------ DATA FOR PROCESSING
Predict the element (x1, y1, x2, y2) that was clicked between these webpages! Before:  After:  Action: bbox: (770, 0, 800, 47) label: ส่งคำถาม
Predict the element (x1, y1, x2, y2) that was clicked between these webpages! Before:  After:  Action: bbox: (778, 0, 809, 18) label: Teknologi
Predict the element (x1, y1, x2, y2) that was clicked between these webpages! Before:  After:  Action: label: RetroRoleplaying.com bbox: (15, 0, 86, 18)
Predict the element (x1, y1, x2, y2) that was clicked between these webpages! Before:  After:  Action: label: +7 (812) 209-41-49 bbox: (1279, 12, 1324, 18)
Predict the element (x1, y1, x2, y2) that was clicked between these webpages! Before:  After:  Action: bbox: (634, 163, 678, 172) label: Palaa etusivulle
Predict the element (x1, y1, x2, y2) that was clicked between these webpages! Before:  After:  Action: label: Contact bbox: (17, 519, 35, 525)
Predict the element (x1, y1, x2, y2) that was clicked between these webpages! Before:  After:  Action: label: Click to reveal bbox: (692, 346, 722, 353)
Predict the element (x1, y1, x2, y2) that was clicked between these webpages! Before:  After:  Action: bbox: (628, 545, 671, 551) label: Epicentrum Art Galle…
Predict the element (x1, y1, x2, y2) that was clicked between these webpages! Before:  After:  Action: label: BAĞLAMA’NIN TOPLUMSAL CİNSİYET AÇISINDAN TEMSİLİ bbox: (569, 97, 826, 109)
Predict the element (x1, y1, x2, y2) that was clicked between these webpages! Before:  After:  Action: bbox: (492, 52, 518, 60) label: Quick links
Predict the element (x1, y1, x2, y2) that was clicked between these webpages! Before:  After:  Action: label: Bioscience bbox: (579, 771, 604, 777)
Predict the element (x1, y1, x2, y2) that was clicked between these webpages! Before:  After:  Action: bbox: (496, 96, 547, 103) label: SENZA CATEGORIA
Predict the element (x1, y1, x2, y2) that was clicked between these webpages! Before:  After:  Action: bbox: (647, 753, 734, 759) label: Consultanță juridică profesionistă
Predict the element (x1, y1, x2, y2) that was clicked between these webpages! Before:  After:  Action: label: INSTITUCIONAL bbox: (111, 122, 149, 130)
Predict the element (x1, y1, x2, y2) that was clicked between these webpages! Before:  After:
------------
• [WHAT YOU WILL DO]:
Arrange the records above as a numbered list, leaving out any blank lines.

• [CORRECT ANSWER]:
1. Predict the element (x1, y1, x2, y2) that was clicked between these webpages! Before:  After:  Action: bbox: (770, 0, 800, 47) label: ส่งคำถาม
2. Predict the element (x1, y1, x2, y2) that was clicked between these webpages! Before:  After:  Action: bbox: (778, 0, 809, 18) label: Teknologi
3. Predict the element (x1, y1, x2, y2) that was clicked between these webpages! Before:  After:  Action: label: RetroRoleplaying.com bbox: (15, 0, 86, 18)
4. Predict the element (x1, y1, x2, y2) that was clicked between these webpages! Before:  After:  Action: label: +7 (812) 209-41-49 bbox: (1279, 12, 1324, 18)
5. Predict the element (x1, y1, x2, y2) that was clicked between these webpages! Before:  After:  Action: bbox: (634, 163, 678, 172) label: Palaa etusivulle
6. Predict the element (x1, y1, x2, y2) that was clicked between these webpages! Before:  After:  Action: label: Contact bbox: (17, 519, 35, 525)
7. Predict the element (x1, y1, x2, y2) that was clicked between these webpages! Before:  After:  Action: label: Click to reveal bbox: (692, 346, 722, 353)
8. Predict the element (x1, y1, x2, y2) that was clicked between these webpages! Before:  After:  Action: bbox: (628, 545, 671, 551) label: Epicentrum Art Galle…
9. Predict the element (x1, y1, x2, y2) that was clicked between these webpages! Before:  After:  Action: label: BAĞLAMA’NIN TOPLUMSAL CİNSİYET AÇISINDAN TEMSİLİ bbox: (569, 97, 826, 109)
10. Predict the element (x1, y1, x2, y2) that was clicked between these webpages! Before:  After:  Action: bbox: (492, 52, 518, 60) label: Quick links
11. Predict the element (x1, y1, x2, y2) that was clicked between these webpages! Before:  After:  Action: label: Bioscience bbox: (579, 771, 604, 777)
12. Predict the element (x1, y1, x2, y2) that was clicked between these webpages! Before:  After:  Action: bbox: (496, 96, 547, 103) label: SENZA CATEGORIA
13. Predict the element (x1, y1, x2, y2) that was clicked between these webpages! Before:  After:  Action: bbox: (647, 753, 734, 759) label: Consultanță juridică profesionistă
14. Predict the element (x1, y1, x2, y2) that was clicked between these webpages! Before:  After:  Action: label: INSTITUCIONAL bbox: (111, 122, 149, 130)
15. Predict the element (x1, y1, x2, y2) that was clicked between these webpages! Before:  After:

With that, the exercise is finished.